J’ai eu l’occasion de travailler avec de grands noms de l’architecture, directement ou indirectement, dans le cadre d’opérations de maîtrise d’ouvrage relativement complexes. L’article qui suit me parle directement et c’est pour cela que j’ai souhaité le porter à votre connaissance avant qu’il ne disparaisse dans le flot de l’information. En effet, je me sens particulièrement concerné par ce coup de gueule d’un Jean Nouvel ou d’un Rudy Ricciotti, car la question des pénalités, et plus généralement des clauses techniques particulières du cahier des charges sont un casse-tête permanent. Tout particulièrement dans le cadre de la loi sur la maîtrise d’ouvrage publique et en matière d’architecture.
Il est tentant d’aller dans le sens de l’architecte et de laisser libre cours à son esprit créatif, à son originalité, à son savoir-faire, et à sa capacité à assurer la fonction de maître d’œuvre dans des groupements de compétences et d’entreprises parfois très complexes. Mais… Mais la réalité des projets amène à faire le constat que trop souvent, le programme défini, en fonction d’un besoin répondant à une demande sociale et à une réalité économique, donc budgétaire, est foulé au pied par certains maîtres d’œuvre au nom de la création de l’œuvre.

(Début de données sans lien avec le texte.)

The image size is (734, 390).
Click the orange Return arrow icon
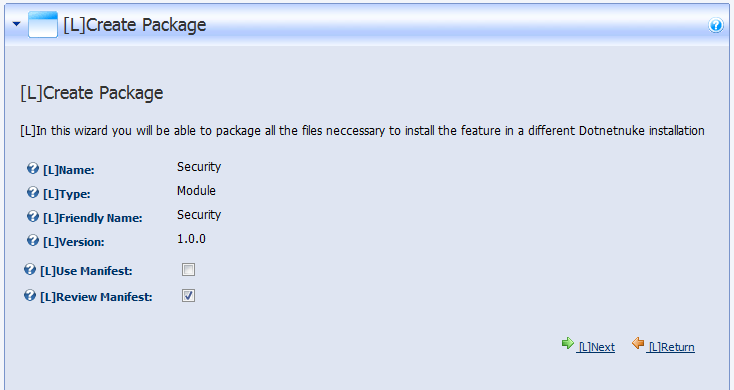pos(638,343)
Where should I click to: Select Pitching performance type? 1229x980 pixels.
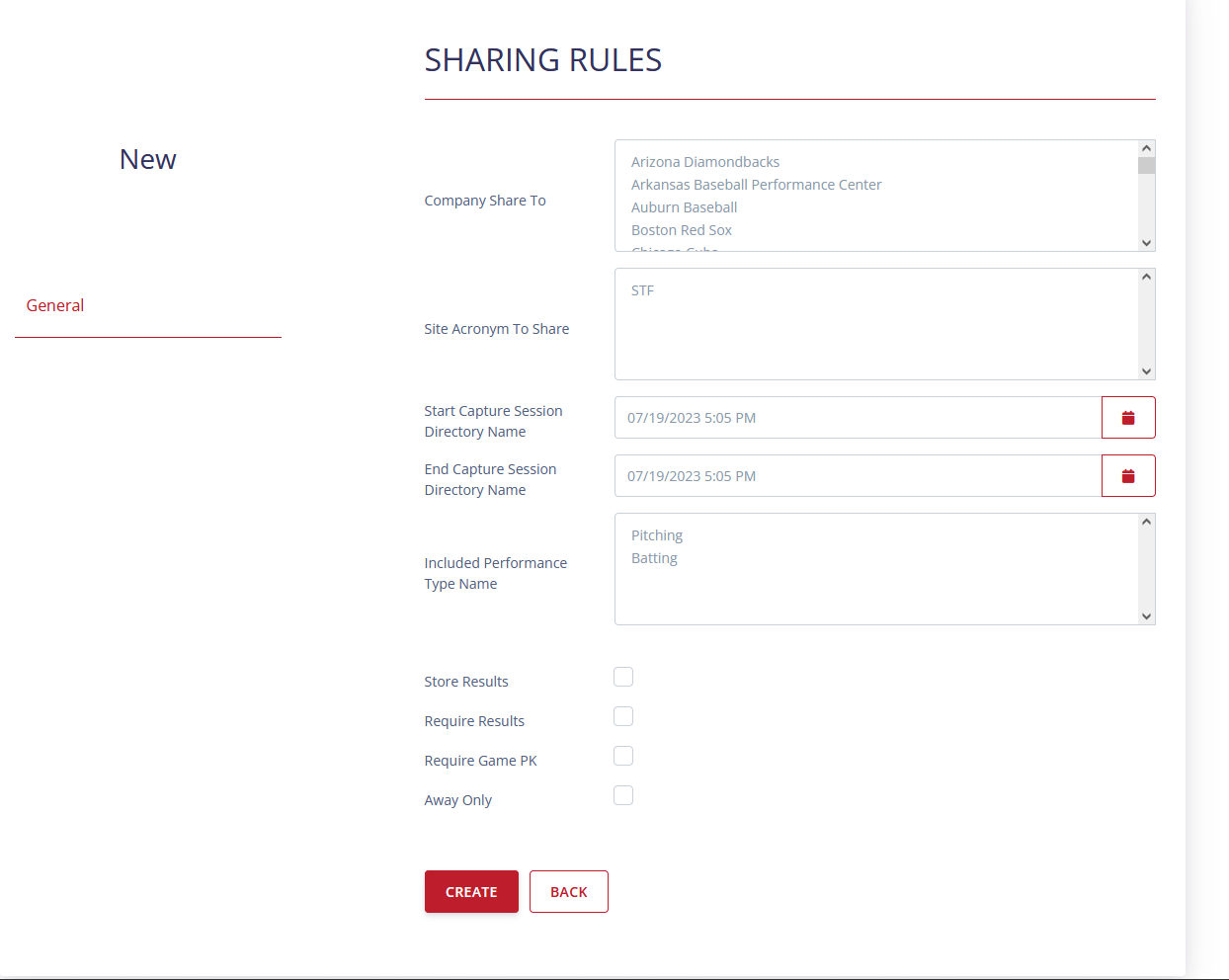click(x=657, y=535)
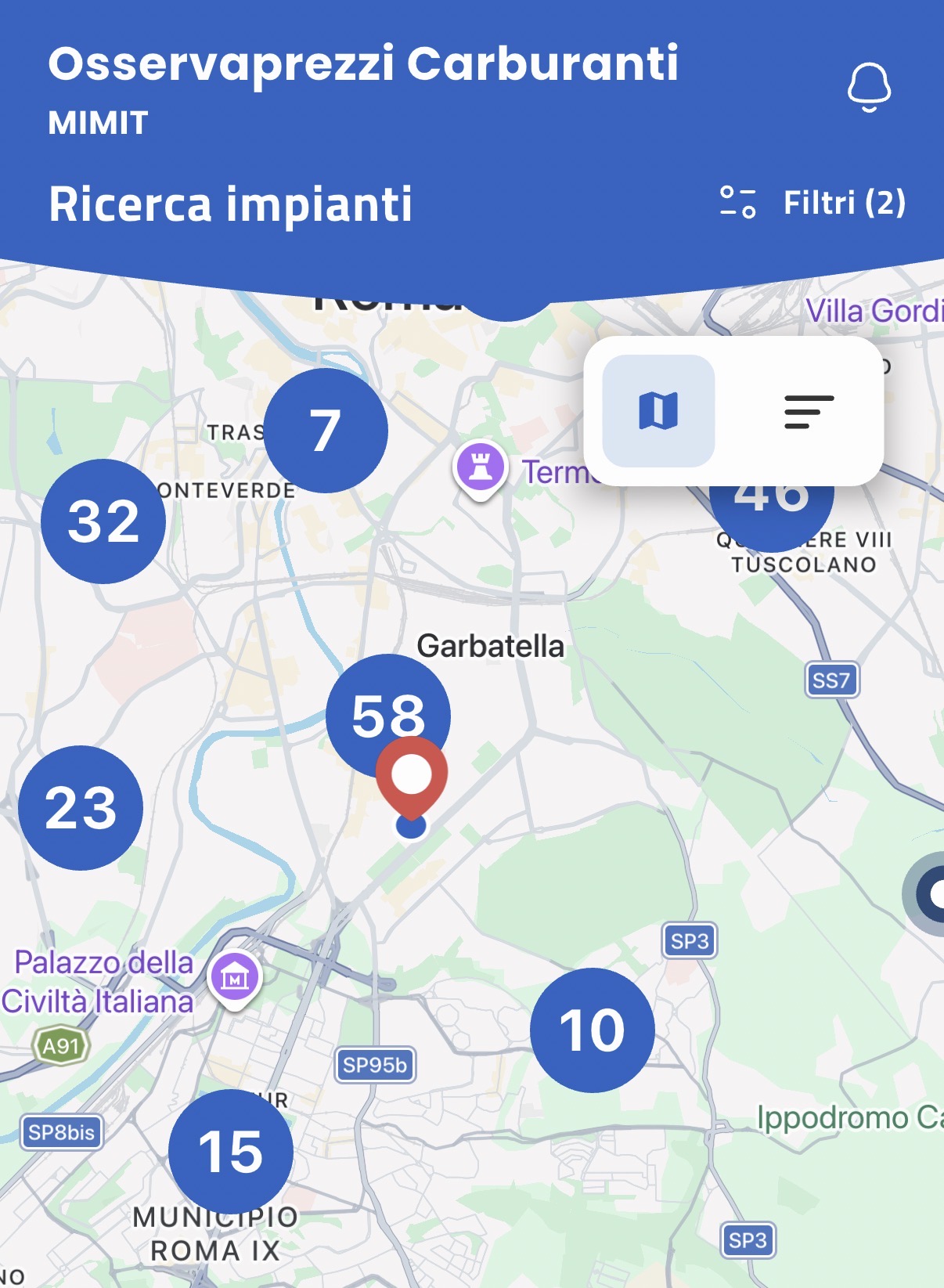The image size is (944, 1288).
Task: Tap the cluster marker showing 7
Action: point(326,430)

Dans le secteur public, j’ai pu constater, et j’ai participé depuis la fin des années 1990, à la mise en place de procédures et de cahiers des charges de plus en plus stricts, à la formation d’équipes de maîtrise d’ouvrage techniciennes et compétentes (trop peu souvent hélas, notamment dans les petites collectivités locales), afin d’être en capacité de négocier d’égal à égal, non seulement avec certains architectes ayant pignon sur rue, certes talentueux, parfois imprévisibles, mais surtout avec leurs bureaux d’études techniques, très souvent filiales sous-marines de très grands groupes du BTP, de la finance, qui débarquent dans votre bureau avec l’assurance du mafieux sicilien venu collecter sa dîme…
Alors oui, ne tuons pas le talent de nos architectes, en particulier d’un Rudy Ricciotti qui apporte une originalité qui sied bien à son accent provençal maritime, mais formons aussi les architectes à répondre au plus juste en terme d’esprit du projet, de programme fonctionnel, et de budget, dans le respect des services et des élus des collectivités territoriales qui normalement ne cherchent rien d’autre qu’à servir la population de leurs territoires.